*Exercise instructions:*
Return all the lines below, exactly as they read.
==== Available data
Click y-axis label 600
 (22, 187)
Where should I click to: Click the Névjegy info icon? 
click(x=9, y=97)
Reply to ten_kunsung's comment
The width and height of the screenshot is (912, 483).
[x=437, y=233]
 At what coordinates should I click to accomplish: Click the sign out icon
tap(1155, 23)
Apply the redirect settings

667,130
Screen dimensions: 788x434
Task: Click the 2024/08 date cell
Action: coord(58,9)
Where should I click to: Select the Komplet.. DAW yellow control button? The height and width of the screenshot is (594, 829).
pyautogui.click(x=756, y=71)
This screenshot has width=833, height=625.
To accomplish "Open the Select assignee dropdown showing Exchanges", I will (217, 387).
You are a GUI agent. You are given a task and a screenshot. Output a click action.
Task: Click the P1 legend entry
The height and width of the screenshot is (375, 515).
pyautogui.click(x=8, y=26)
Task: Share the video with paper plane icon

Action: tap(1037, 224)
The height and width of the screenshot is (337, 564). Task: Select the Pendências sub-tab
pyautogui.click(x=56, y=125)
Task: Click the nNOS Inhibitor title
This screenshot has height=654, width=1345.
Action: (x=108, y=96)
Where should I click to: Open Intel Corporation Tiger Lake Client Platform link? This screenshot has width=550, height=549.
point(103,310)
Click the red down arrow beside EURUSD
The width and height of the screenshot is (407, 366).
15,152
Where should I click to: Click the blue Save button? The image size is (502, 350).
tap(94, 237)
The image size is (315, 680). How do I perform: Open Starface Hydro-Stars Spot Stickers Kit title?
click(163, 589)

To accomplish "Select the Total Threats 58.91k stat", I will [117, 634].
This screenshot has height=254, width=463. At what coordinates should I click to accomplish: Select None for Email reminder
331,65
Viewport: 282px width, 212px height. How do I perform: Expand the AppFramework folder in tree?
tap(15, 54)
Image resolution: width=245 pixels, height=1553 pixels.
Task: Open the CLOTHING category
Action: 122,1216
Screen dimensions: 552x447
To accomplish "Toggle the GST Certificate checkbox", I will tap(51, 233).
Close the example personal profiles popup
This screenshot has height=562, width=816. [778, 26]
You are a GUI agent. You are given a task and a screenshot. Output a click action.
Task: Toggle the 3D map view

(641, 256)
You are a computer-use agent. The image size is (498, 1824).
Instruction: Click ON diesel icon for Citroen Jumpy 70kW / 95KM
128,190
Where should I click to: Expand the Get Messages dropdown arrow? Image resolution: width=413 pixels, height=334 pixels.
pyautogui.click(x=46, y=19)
========
*Written solution:*
Click y-axis label 600
 (22, 187)
Where should I click to: Click the Névjegy info icon? 
click(x=9, y=97)
Reply to ten_kunsung's comment
The width and height of the screenshot is (912, 483).
[x=437, y=233]
 At what coordinates should I click to accomplish: Click the sign out icon
tap(1155, 23)
Apply the redirect settings

667,130
Screen dimensions: 788x434
Task: Click the 2024/08 date cell
Action: coord(58,9)
Where should I click to: Select the Komplet.. DAW yellow control button? The height and width of the screenshot is (594, 829).
pyautogui.click(x=756, y=71)
This screenshot has width=833, height=625.
To accomplish "Open the Select assignee dropdown showing Exchanges", I will (217, 387).
You are a GUI agent. You are given a task and a screenshot. Output a click action.
Task: Click the P1 legend entry
The height and width of the screenshot is (375, 515).
pyautogui.click(x=8, y=26)
Task: Share the video with paper plane icon

Action: tap(1037, 224)
The height and width of the screenshot is (337, 564). Task: Select the Pendências sub-tab
pyautogui.click(x=56, y=125)
Task: Click the nNOS Inhibitor title
This screenshot has height=654, width=1345.
Action: (x=108, y=96)
Where should I click to: Open Intel Corporation Tiger Lake Client Platform link? This screenshot has width=550, height=549.
point(103,310)
Click the red down arrow beside EURUSD
The width and height of the screenshot is (407, 366).
15,152
Where should I click to: Click the blue Save button? The image size is (502, 350).
tap(94, 237)
The image size is (315, 680). How do I perform: Open Starface Hydro-Stars Spot Stickers Kit title?
click(163, 589)

To accomplish "Select the Total Threats 58.91k stat", I will [117, 634].
This screenshot has height=254, width=463. At what coordinates should I click to accomplish: Select None for Email reminder
331,65
Viewport: 282px width, 212px height. How do I perform: Expand the AppFramework folder in tree?
tap(15, 54)
Image resolution: width=245 pixels, height=1553 pixels.
Task: Open the CLOTHING category
Action: 122,1216
Screen dimensions: 552x447
To accomplish "Toggle the GST Certificate checkbox", I will tap(51, 233).
Close the example personal profiles popup
This screenshot has height=562, width=816. [778, 26]
You are a GUI agent. You are given a task and a screenshot. Output a click action.
Task: Toggle the 3D map view

(641, 256)
You are a computer-use agent. The image size is (498, 1824).
Instruction: Click ON diesel icon for Citroen Jumpy 70kW / 95KM
128,190
Where should I click to: Expand the Get Messages dropdown arrow? Image resolution: width=413 pixels, height=334 pixels.
pyautogui.click(x=46, y=19)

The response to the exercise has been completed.